_WORK TASK_
Using the records below, locate all lines containing "près" and return them.

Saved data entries
-.-.-

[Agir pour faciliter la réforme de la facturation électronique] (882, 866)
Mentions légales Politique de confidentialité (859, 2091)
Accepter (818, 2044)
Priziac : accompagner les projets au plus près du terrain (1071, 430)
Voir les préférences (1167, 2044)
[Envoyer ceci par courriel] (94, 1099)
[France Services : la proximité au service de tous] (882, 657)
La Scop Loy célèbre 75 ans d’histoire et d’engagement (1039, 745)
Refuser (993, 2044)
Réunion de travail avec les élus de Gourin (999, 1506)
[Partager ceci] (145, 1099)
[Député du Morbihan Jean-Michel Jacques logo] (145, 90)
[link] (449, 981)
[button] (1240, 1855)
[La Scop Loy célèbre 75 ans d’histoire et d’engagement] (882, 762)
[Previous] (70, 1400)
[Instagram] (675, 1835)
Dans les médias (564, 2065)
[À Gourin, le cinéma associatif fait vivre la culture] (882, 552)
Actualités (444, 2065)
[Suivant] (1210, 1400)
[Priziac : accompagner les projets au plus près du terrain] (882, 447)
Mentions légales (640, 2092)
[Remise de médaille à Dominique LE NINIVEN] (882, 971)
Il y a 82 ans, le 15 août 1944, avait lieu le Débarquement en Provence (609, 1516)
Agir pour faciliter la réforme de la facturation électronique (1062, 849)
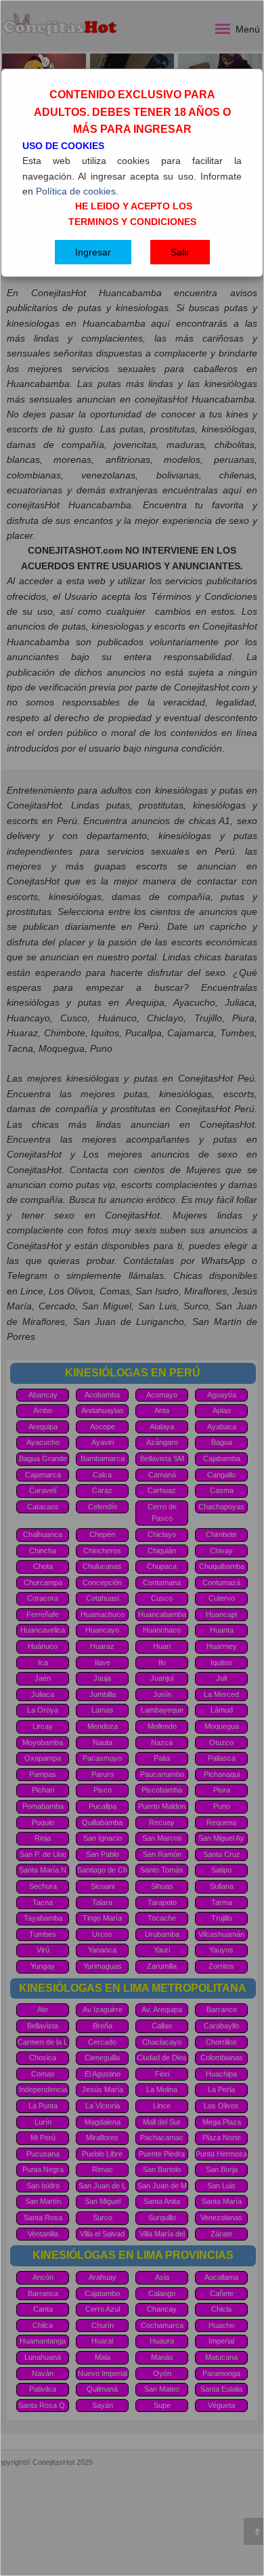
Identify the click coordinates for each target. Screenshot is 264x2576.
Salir (180, 252)
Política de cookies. (77, 191)
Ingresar (93, 252)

-.-.-

_RESPONSE TO THIS TASK_
Priziac : accompagner les projets au plus près du terrain (1071, 430)
[Priziac : accompagner les projets au plus près du terrain] (882, 447)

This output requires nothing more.